New Hampshire, USA — All eyes are zeroed in on East Africa geothermal development these days as various governments unveil capacity goals and project plans. The most recent announcement comes from Rwanda – it is set to start drilling three exploratory wells near the Karisimbi volcano. The $27 million venture is scheduled to commence April 15th and last six weeks, according to local reports. If the testing is successful, the project is expected to have a capacity of up to 10 MW.
Uwera Rutagarama, head of geothermal development at Rwanda’s Energy, Water and Sanitation Authority (EWSA), told The New Times that the government awarded several contracts to both local and international companies. “The contracts were awarded to the Great Wall Drilling Company, a Chinese firm, the supply of drilling materials will be handled by China Petroleum Development and Technology Corporation (CPTDC), rehabilitation of the road to the drilling site will be undertaken by ERGECO, a local firm, and the water supply to the site and civil works will be done by Yashinoya Ltd, a Kenyan company.”
This is good news for global geothermal companies that are vying to break into the Africa market as other countries, such as the U.S., are currently flat. Many U.S. players are beginning to open offices in emerging markets, and industry experts encourage this expansion. Halley Dickey of TAS Energy recently expressed the need to expand at the Power-Gen International Conference, stating that companies who resist the move will miss huge opportunities.
“We need to be outwardly focused. We have tremendous technology and expertise here [in the US] and we should be exporting that technology and expertise globally,” said Dickey. “If you talk to companies active in geothermal, they are spending a lot more energy on global markets like Africa, in the Rift Valley, Indonesia, Philippines.”
And there is plenty of opportunity. Rwanda’s geothermal potential is thought to be more than 700 MW, according to the Kenya Electricity Generating Company (KenGen), and Rutagarama says its plan is to generate 300 MW of geothermal capacity by 2017. That potential is separated into four regions – Karisimbi, Gisenyi, Bugarama, and Gisenyi, and Rutagarama says that the Kinigi region is to be explored next year.

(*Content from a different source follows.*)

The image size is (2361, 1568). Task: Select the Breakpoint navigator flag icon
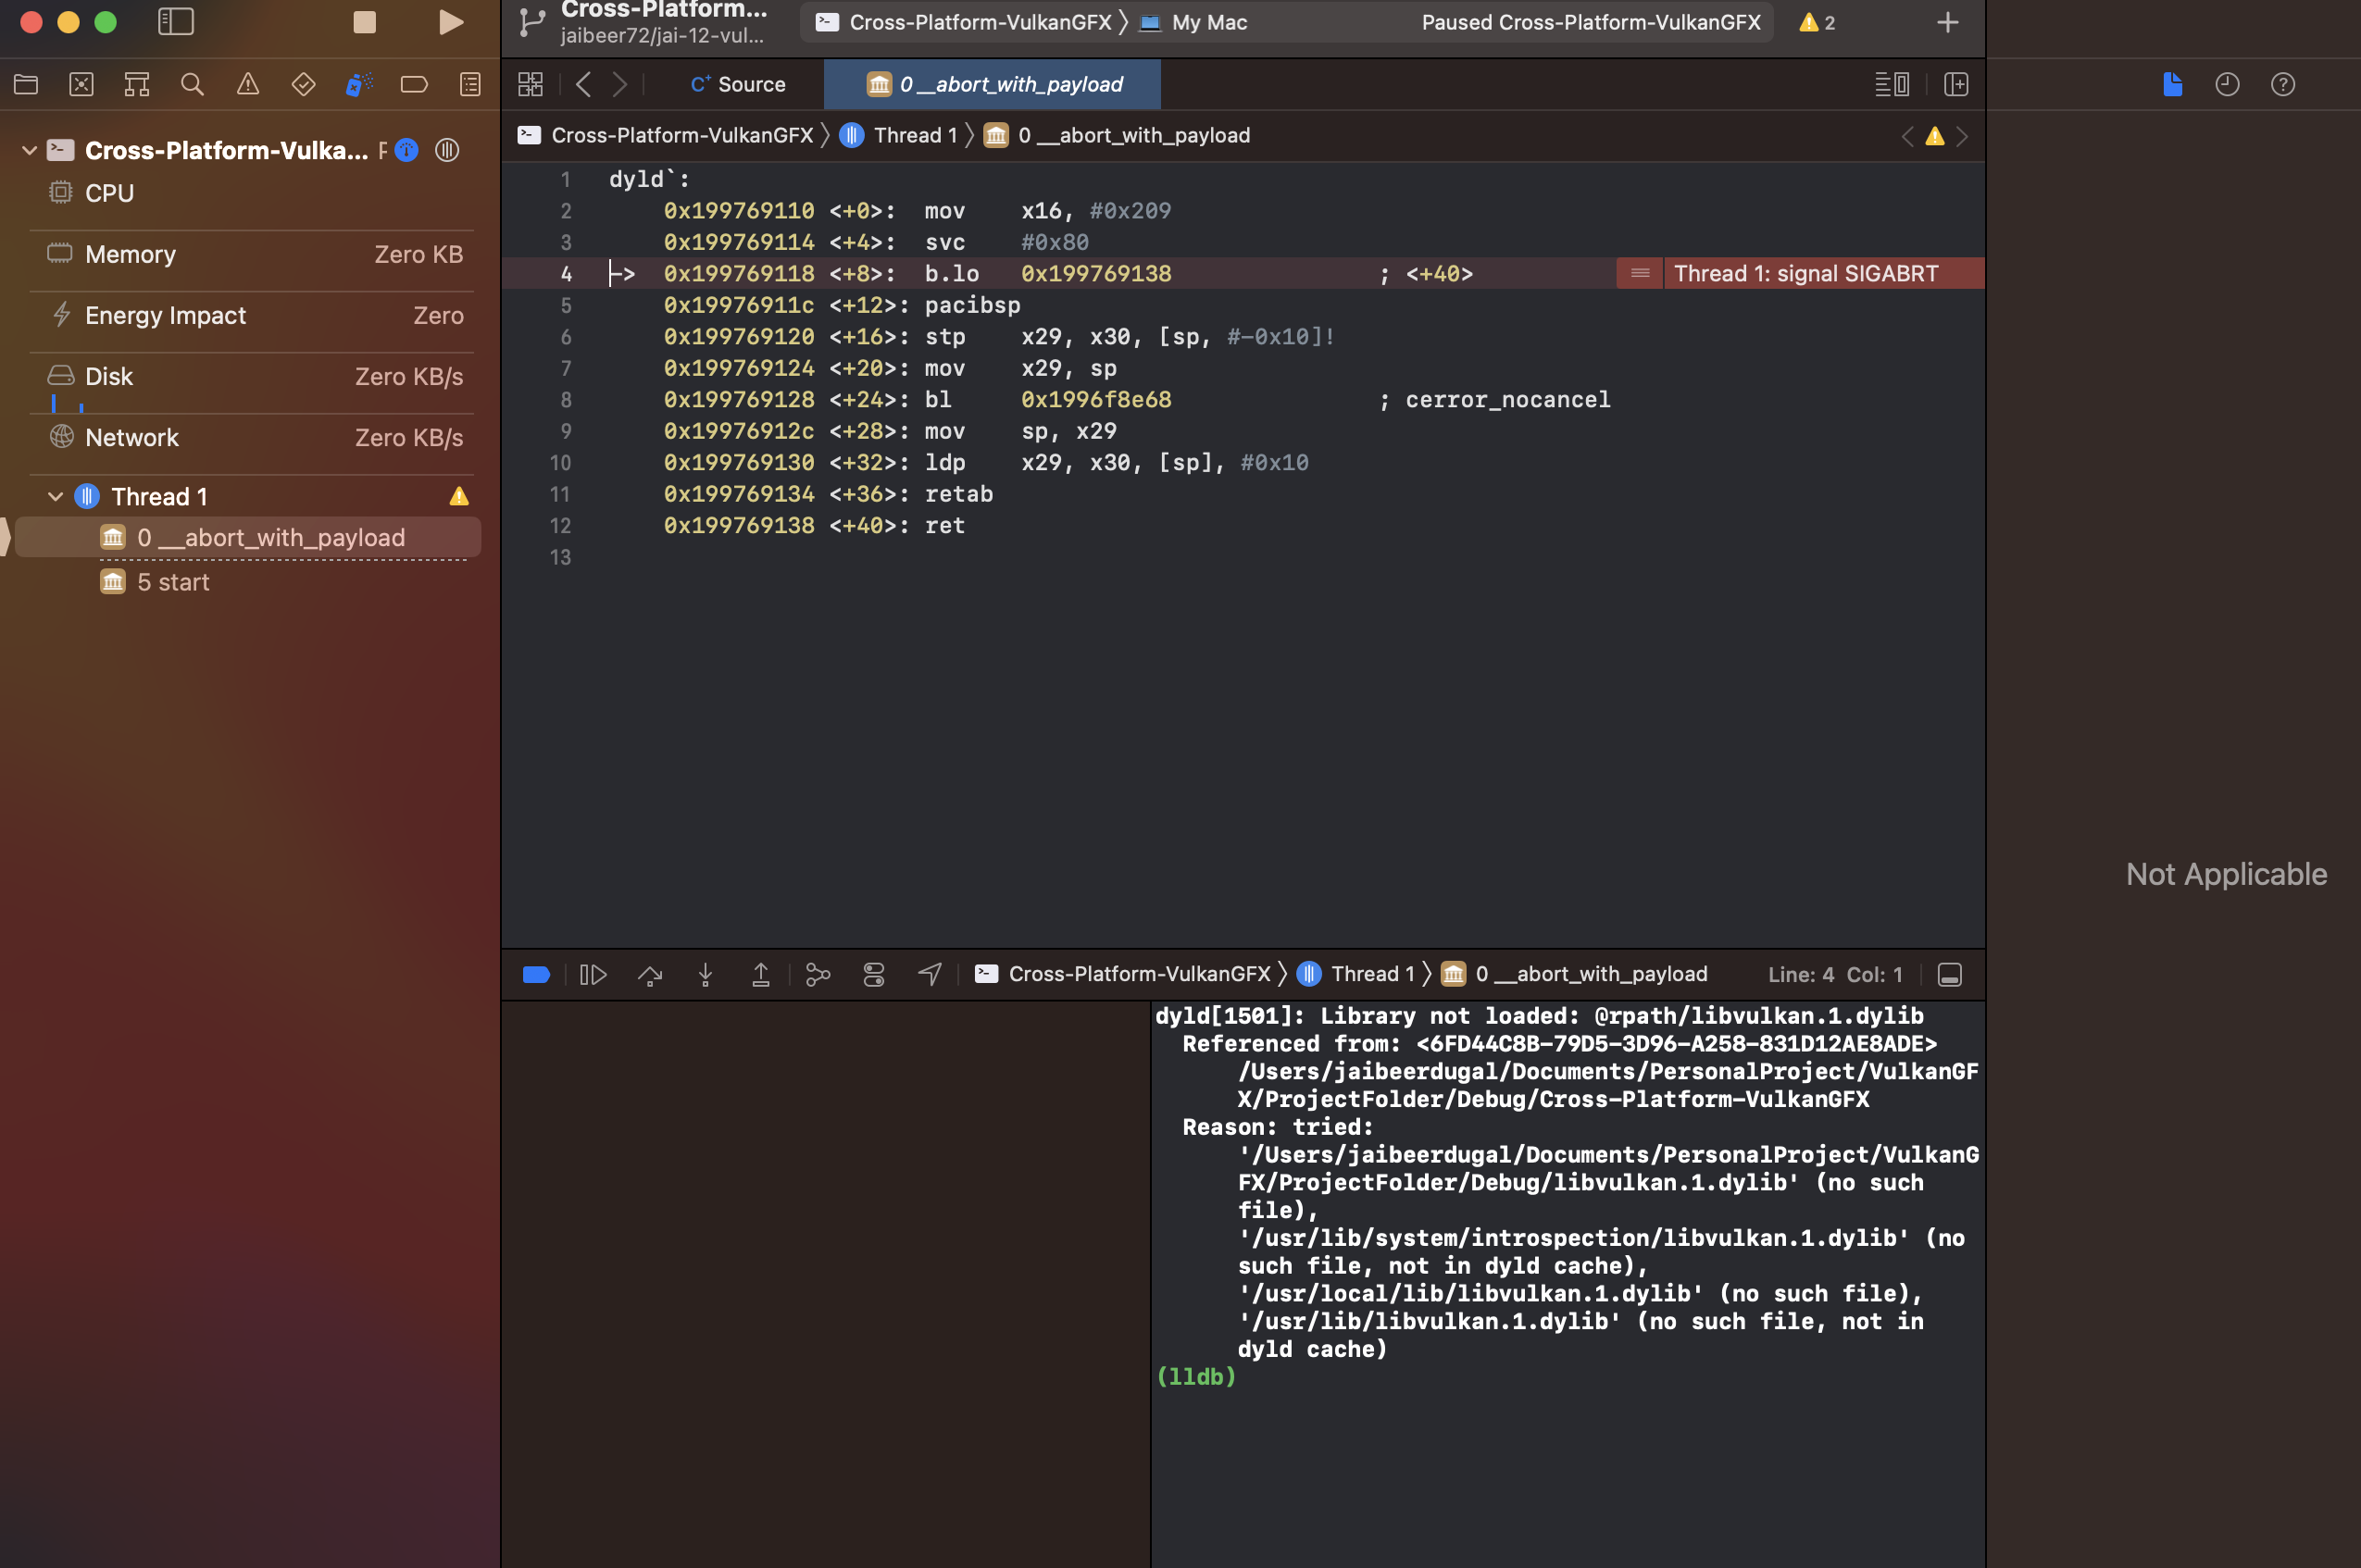414,84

Those are lofty goals, especially since exploratory drilling is one of the most expensive phases of geothermal development. So to help countries like Rwanda reach these goals and cut costs, the World Bank has established several initiatives to move the process along. It had previously partnered with Iceland on the “Geothermal Compact” to spur development in Africa’s Rift Valley, which includes Rwanda, and it recently announced its Global Geothermal Development Plan to mobilize $500 million for geothermal expansion in the developing world. The World Bank says it will gather donors and convene later in 2013 to determine the financing of specific projects.
“Until now, our work has been at the country and regional levels. These efforts are important, and should continue. But a global push is what is needed now. Only a global effort will put geothermal energy in its rightful place — as a primary energy source for many developing countries,” said World Bank Managing Director Sri Mulyani Indrawati in a release. “Only a global effort will pool resources to spread the risk effectively. It will let us learn from each other, from our failures and successes, and apply that learning.”